Definitive management of known radiopaque or suspected radiolucent foreign body is rigid bronchoscopy under general anesthesia. If the object has acutely been aspirated then retrieval and normal post-op recommendations are sufficient and may include oral or inhaled corticosteroids. If there have been clinical signs of infection, then antibiotic treatment for post-obstructive infection can be initiated at that time.
Diseases that may present with clinical findings similar to foreign body aspiration are asthma, pneumonia, tuberculosis, epiglottitis, retropharyngeal abscess, peritonsillar abscess, postviral pericarditis or pleuritis, and bronchiolitis. Traumatic injuries with localized pulmonary, airway, or even diaphragmatic injury may present similarly to foreign body aspiration. From this list, one can see the differential is very broad due to the plethora of presenting complaints and their breadth is severity. This is one of the challenges of airway foreign body diagnosis (particularly in the pediatric or otherwise non-communicative population).
In children with foreign body aspiration, the prognosis is good if removed early and without complications. Most patients who present responsive to an Emergency Department after foreign body aspiration have a good outcome. Acute aspiration of a larger object that obstructs the trachea or proximal airway can have very dire consequences. In a study of 94 children who all presented three days after aspiration, all recovered fully from any complications aside from one who died of respiratory failure.
During management, there is an approximately 25% complication rate in early intervention for aspirated foreign body, and the vast majority of these are mild. Late intervention brings more severe complications such as hypoxia or anoxic brain injury (particularly with tracheal or mainstem bronchus obstruction), bronchial injury, airway stenosis, abscess formation, pneumothorax. These are also rare, but significant. Aside from an unfortunate (very small) minority of cases that will end in death from respiratory compromise, children will likely recover with treatment for these delayed complications.

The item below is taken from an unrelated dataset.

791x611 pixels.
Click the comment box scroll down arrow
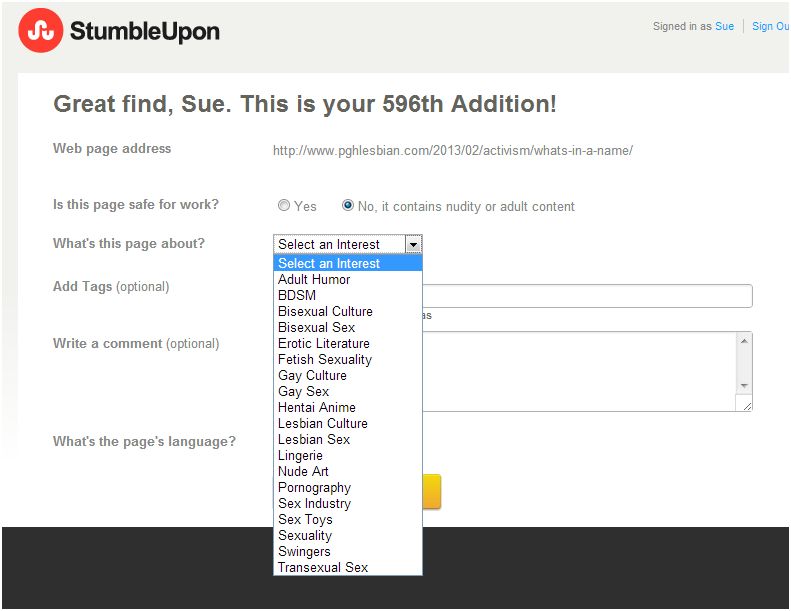coord(743,386)
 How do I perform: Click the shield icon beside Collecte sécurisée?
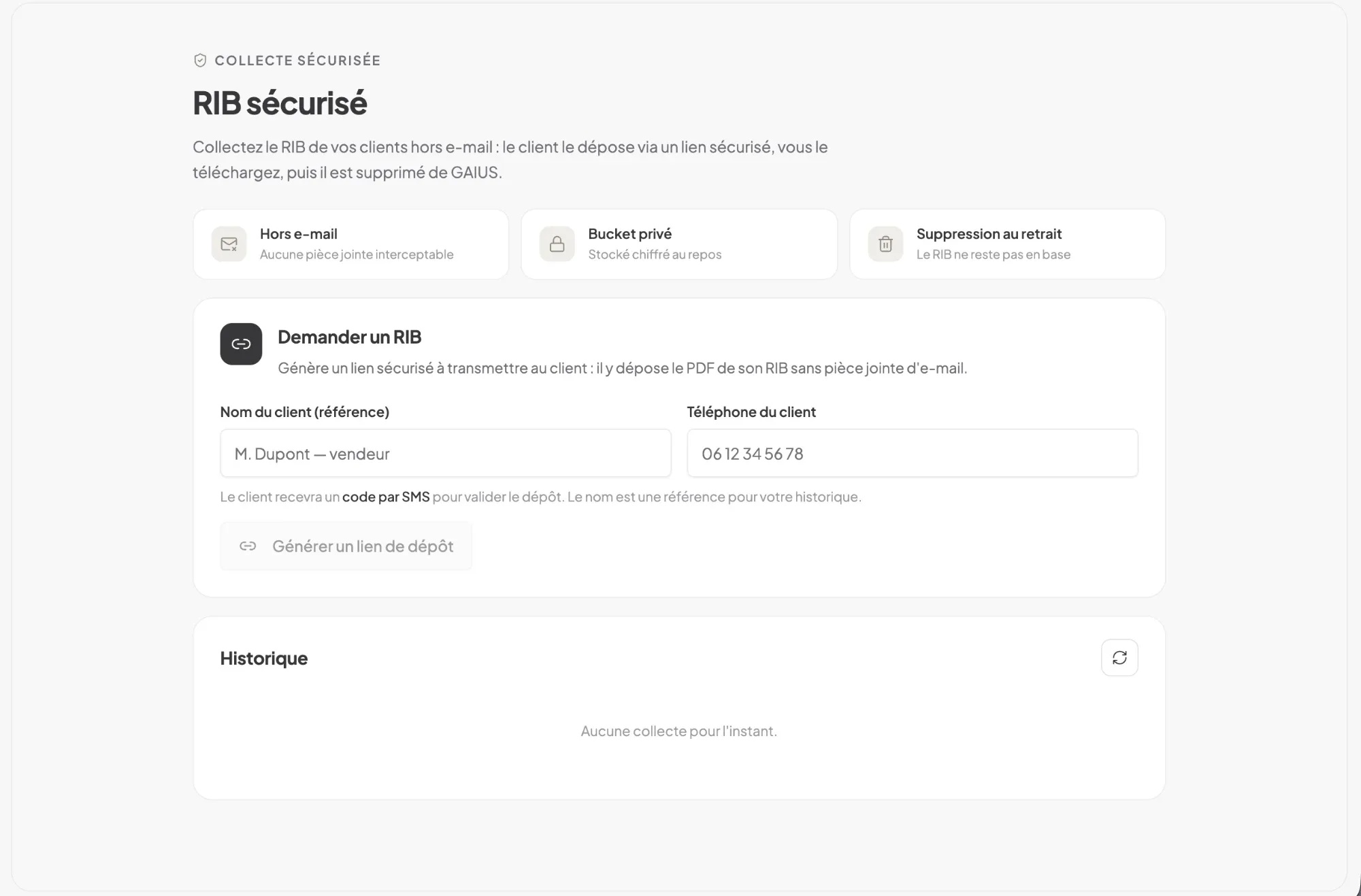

Foreign body aspiration frequently creates a diagnostic dilemma. Such patients may exhibit non-specific signs and symptoms such as a cough, shortness of breath without a medical history or diagnosed medical problems, unclear-onset, and vague discomfort. The cause of these complaints may be due to an infectious, allergic, traumatic, reactive, or foreign body etiology. While physical examination may reveal that the patient has a focal lung finding, the cause will likely correlate with a history of possible aspiration.
While the pulmonologist is almost always involved in the care of patients with a foreign body aspiration, it is essential to consult with an interprofessional team of specialists that include an otolaryngologist, and possibly a cardiothoracic surgeon, depending on the suspected site of the aspirated foreign body. The nurses are also vital members of the interprofessional group as they will monitor the patient's vital signs, help with family members, and keep patients and family calm. In the postoperative period for pain, possible infection, and possible airway lesions; the pharmacist can ensure that the patient is taking the right analgesics, bronchodilators, and appropriate antibiotics. The radiologist also plays a crucial role in delineating the cause. Without a proper history, the radiologist may not be sure what to look for or what additional radiologic exams may be necessary.
The outcomes of a foreign body aspiration are usually good. However, to optimize outcomes, prompt recognition of the individual roles of an interprofessional group of specialists is recommended.